Action item. Omit every picture, then return each line of the data below exactly.

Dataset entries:
┄┄┄┄┄┄┄┄┄┄
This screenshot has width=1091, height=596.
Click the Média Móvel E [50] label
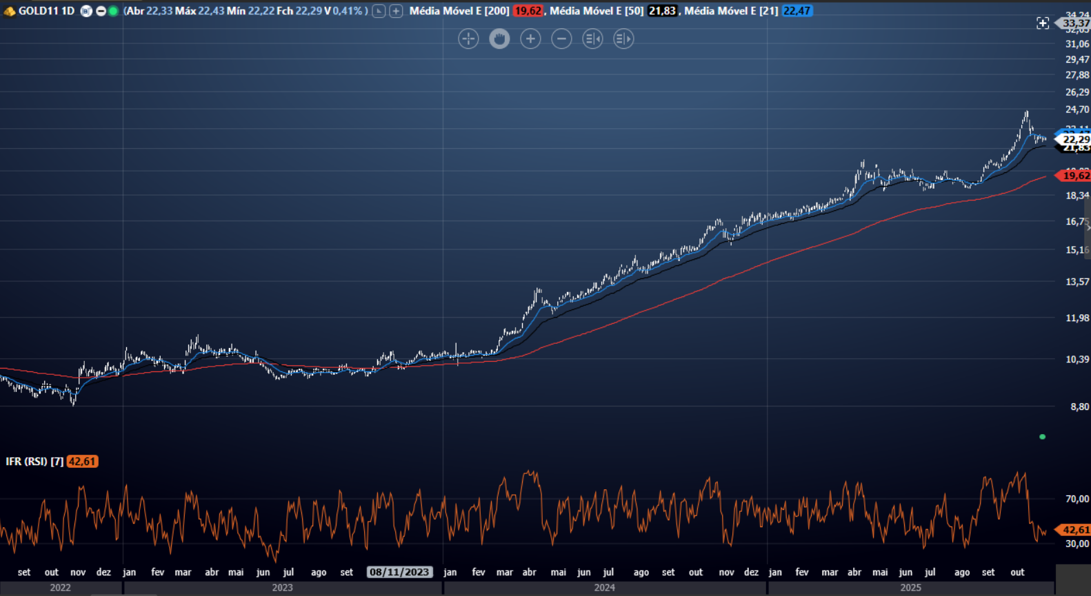(597, 11)
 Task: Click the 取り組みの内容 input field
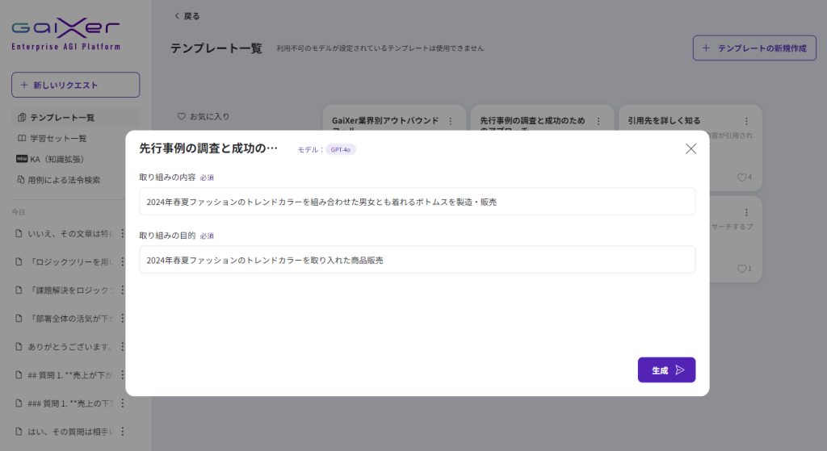[417, 202]
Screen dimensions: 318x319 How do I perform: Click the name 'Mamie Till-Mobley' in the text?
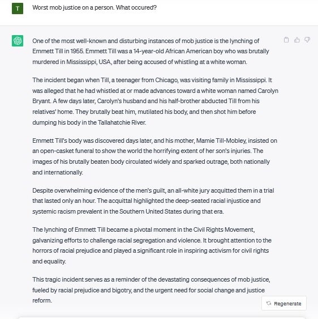[221, 141]
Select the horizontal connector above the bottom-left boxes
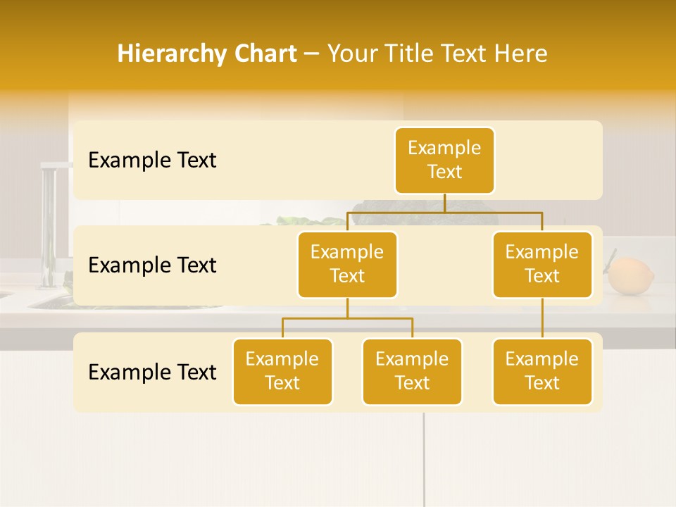This screenshot has width=676, height=507. point(347,318)
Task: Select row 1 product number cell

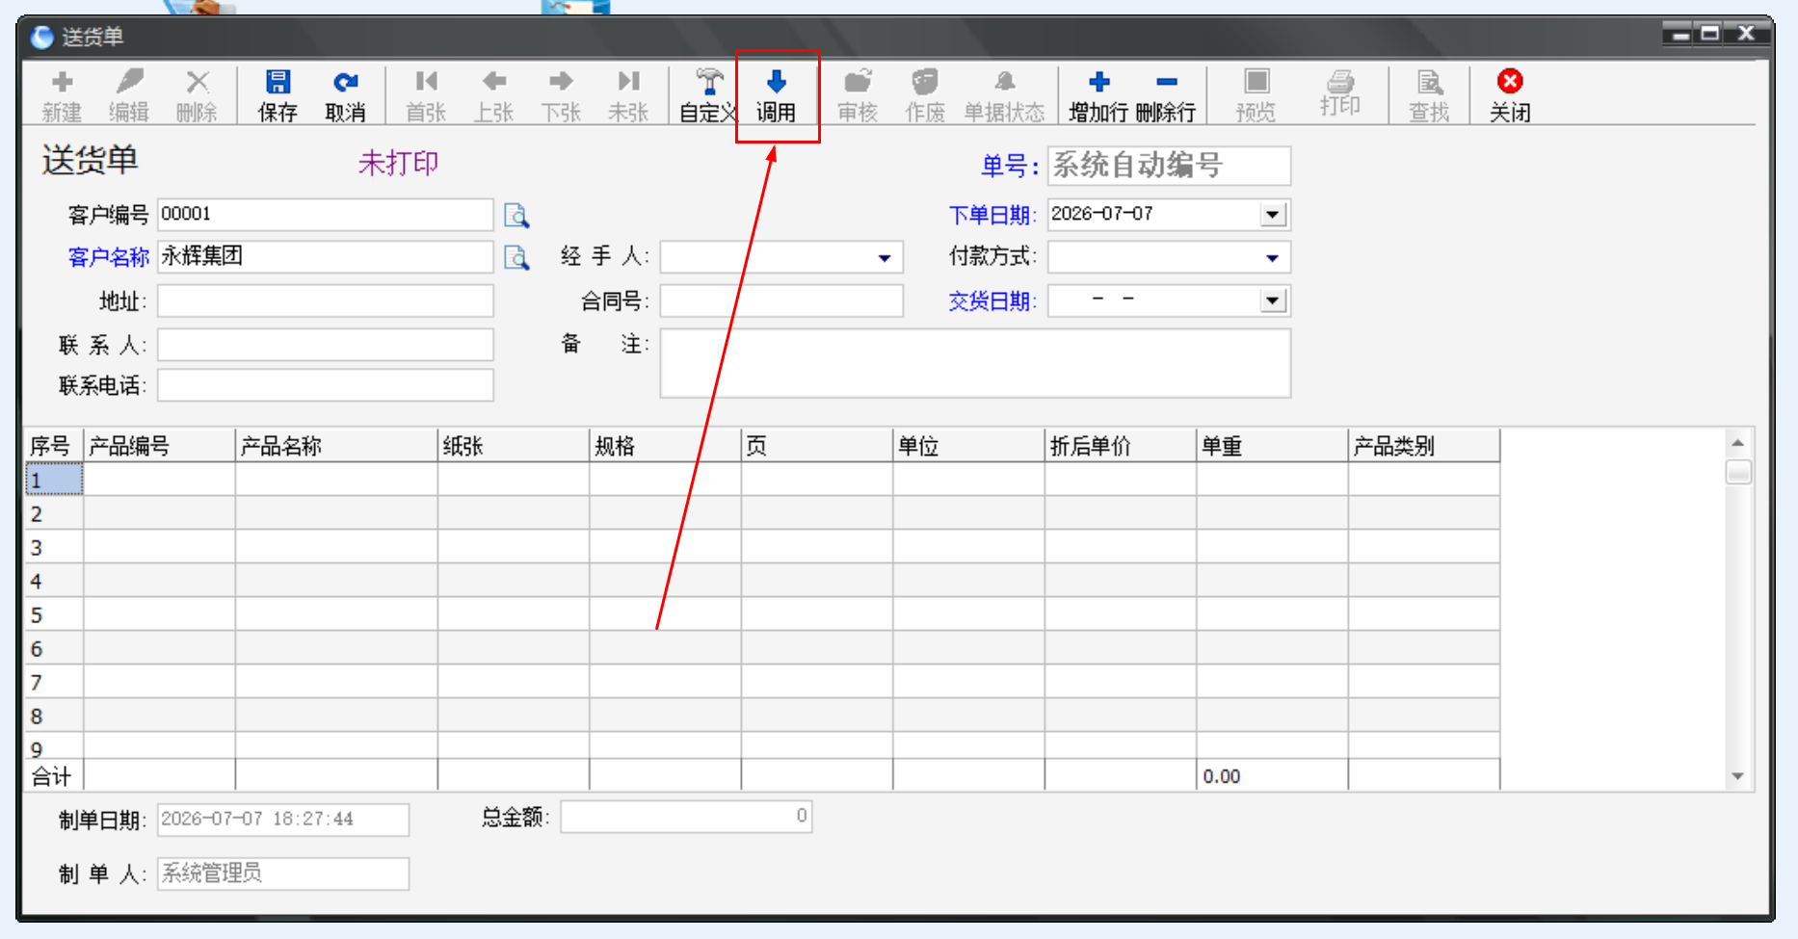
┄┄┄┄┄┄┄┄┄┄
Answer for the task.
This screenshot has width=1091, height=596.
Click the Média Móvel E [50] label
(597, 11)
 Task: Click the 取り組みの内容 input field
[417, 202]
Screen dimensions: 318x319 How do I perform: Click the name 'Mamie Till-Mobley' in the text?
[221, 141]
Select the horizontal connector above the bottom-left boxes
This screenshot has width=676, height=507. point(347,318)
Task: Select row 1 product number cell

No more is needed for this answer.